Jeannie May, directrice de la régie régionale de la santé et des services sociaux du Nunavik, approuve les recommandations. «J'espère que ce rapport ouvrira les yeux du gouvernement, affirme-t-elle. Nous l'utilisons comme un outil positif, pour travailler avec la communauté et avec le gouvernement.»

Dans un an, la Commission fera un suivi de ses recommandations. «On pourra alors apprécier la différence», dit Mme Godin.

 

La pointe de l'iceberg

 

M. Jodouin trouve les recommandations réalistes. Il approuve l'enquête, mais ce n'est que la pointe de l'iceberg, selon lui. «Vous n'avez rien dans le rapport. Vous n'avez pas les histoires salées, les histoires d'enfants brûlés avec des mégots de cigarette. On vit un Darfour présentement au Québec», affirme-t-il.
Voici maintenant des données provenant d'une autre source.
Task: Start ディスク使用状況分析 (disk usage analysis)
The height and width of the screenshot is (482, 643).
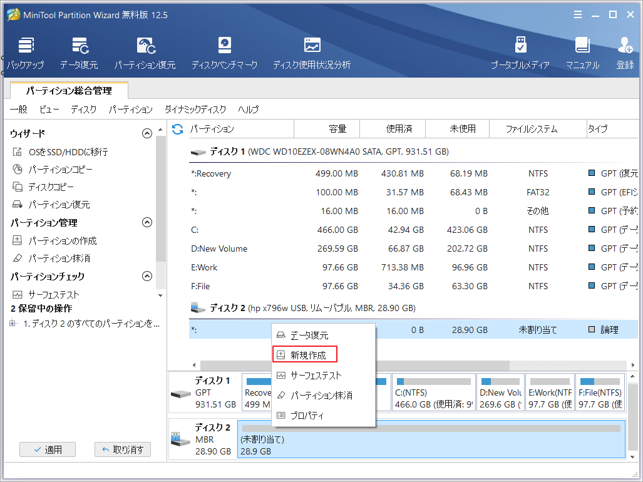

Il est sceptique face à l'action du gouvernement. «Nous devons continuer à taper sur le clou, lance-t-il. Il ne faut pas que M. Couillard s'en sorte comme ça!»

 

Manque de ressources

 

Élisapie Isaac, chanteuse du duo Taima, est originaire de Salluit, au Nunavik. Il y a un peu plus de sept ans, elle a déménagé à Montréal. «Les enfants, même s'ils sont inuits, ont le droit d'être protégés, croit-elle. Quand il n'y a pas un seul psychologue dans les villages, c'est un signe que les jeunes, ce n'est pas la priorité.»

M. Jodouin abonde dans son sens. «J'ai travaillé à la commission scolaire. J'étais le seul psychologue pour 14 villages. Ça montre qu'il y a un manque flagrant de ressources», conclut-il.